Now on another part of my site i have a php form that, upon submission, gets sent to my main email address. That is not being picked up from these bots.

So if you want to protect yourself from spam don't put your email on your website. Use a form.

Info for those who didn't know.
 
It's amazing how having your email address on a site can increase your spam - I speak from experience.

I had a load of email addresses on one of my sites (support, feedback, etc). As a result each one got scanned and all of a sudden I'm getting around 100 spams a day. As I had used so many different addresses on the site most of it was duplicated. Arggggghhhhhh!

I had to change my email forwarding to kill all the addresses I had used (send the emails nowhere!) and remove all traces of an email address from the site.

I'm a lot wiser now! ;o)
 
if you need to put your email addy on a site (like for webmastering it) save it as a .bmp and low reso plus in a weird font.

formmail is good, if you don't have to show your email in the html code.

theorically writing your email in format myemail at mydomain dot com works as well.

also, i see some use their email addys in the forum sigs ... they are no safer than other places in web.
 
If you don't put your email address in the home page, you will not get too much spam.
 
Truthfully I have my email address on several different parts of my site. However I get very little mail into these addresses.

The fact is that having you own domain name makes you very public. Anyone can look up not only your email address, but also your home address and phone number.

All in all, I get a lot more spam because of my domain name than because of email links on my site. Then again, my site is small, personal, and I activly try to keep it out of search engines.
 
Oh... There are lots of tips on how to use JavaScript email links instead of A HREF "Mailto" links.

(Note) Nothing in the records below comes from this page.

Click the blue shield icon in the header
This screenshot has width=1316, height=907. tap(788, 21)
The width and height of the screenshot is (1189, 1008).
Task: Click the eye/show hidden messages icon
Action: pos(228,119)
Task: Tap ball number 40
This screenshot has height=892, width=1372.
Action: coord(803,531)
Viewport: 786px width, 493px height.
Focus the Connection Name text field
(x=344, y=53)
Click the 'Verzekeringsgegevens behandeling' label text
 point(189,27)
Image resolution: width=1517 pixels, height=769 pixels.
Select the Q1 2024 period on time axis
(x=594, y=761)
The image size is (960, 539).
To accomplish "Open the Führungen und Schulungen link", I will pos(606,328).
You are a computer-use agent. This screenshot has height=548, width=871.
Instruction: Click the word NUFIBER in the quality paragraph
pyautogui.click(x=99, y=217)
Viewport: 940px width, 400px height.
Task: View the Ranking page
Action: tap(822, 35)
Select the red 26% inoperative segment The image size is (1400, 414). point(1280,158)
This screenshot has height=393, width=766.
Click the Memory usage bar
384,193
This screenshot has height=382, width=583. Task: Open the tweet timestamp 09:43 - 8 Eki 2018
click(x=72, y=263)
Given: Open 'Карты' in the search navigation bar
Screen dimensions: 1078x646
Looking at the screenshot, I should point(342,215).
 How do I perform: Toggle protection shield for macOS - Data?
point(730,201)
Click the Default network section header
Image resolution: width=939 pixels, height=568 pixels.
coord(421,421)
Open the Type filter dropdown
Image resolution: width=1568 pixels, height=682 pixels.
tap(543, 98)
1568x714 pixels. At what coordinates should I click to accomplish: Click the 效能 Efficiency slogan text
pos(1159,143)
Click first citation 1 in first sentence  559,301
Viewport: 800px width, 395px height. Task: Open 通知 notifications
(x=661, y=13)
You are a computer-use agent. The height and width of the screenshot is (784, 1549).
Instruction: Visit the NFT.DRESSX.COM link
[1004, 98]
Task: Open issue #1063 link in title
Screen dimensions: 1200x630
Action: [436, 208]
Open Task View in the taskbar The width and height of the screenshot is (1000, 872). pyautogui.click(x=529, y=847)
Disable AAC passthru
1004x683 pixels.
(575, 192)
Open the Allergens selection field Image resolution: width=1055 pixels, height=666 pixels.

Search both Google and this site to find those...
 
The only true way to stop spammers is to charge for e-mail. I am totally serious. Even if e-mail only costed a penny to send, how much would it cost to bulk mail 10 million spams? ;)

Of course, I'm just flame-baiting myself. :p
 
Image solution is simple, convenient, elegant. Although the exampel given above is totally unreadable !

What about mail actionscripts in Flash ? I don't think they get read by spambots.
 
the images HAVE to be hard to read. If it's in a jpg or gif, and on a readable font like arial, times, helvetica etc - the sapmbots CAN READ it. so make the picture that weird that a HUMAN being can decipher it. or use in the picture the format myemail at mydomain dot com. the example above is intentionally hard to read. believe me or not - the things like myemailREMOVETHISIFYOUANSWER@mydomain.com or myemail@removethis.mydomain.com etc don't work always because there are really people who can't understand the instructions = they complain the email doesn't get sent..
 
Originally posted by twister
or encrypt your email address

http://www.advancedwebpromotions.com/email_encrypt.asp

So that link isn't the best It works but unfortunately subscribes you to their email list :(

There's got to be a better one but I'm lazy at the moment to look.

lol! That's some encryption algorithm! They just used the straight ascii code equivalents for the letters! (http://web.cs.mun.ca/~michael/c/ascii-table.html) Why wouldn't bots be able to be adapted and pick up on this? :confused:

I'd be really suspicious anyway about spam protection from a site called "advancedwebpromotions.com" and requires you to join a list to get the service!

I don't see how encryption could work for posting e-mail addresses -- if it's something you wanted publicly accessible to real readers then you would have to provide a public key. If you do that then the spam bots just look for the key and you're back to the same problem, except you're trying to protect the key instead of the address, and you've just made it more of a hassle for yourself and your viewers, and spam bots don't seem to mind a few extra loops to run through as much as humans. ;)

Is there some other way for encrypted e-mail addresses to work?
 
I was thinking the same thing. I was just hoping someone else would come along and prove me right or wrong.
 
How about using javascript to document write the email link into the page - but rather than doing it in one clean hit, write it out in bits so a robot wouldn't understand the individual bits even if it did look at the javscript itself.

Something like....

function someFunction()
{
document.write('<a href="mailto:');
document.write('username');
document.write('@');
document.write('domain');
document.write(.);
document.write(com);

etc. etc.
}

And then calling this in the page? Stoopid I know, but would it work to confuse a 'bot?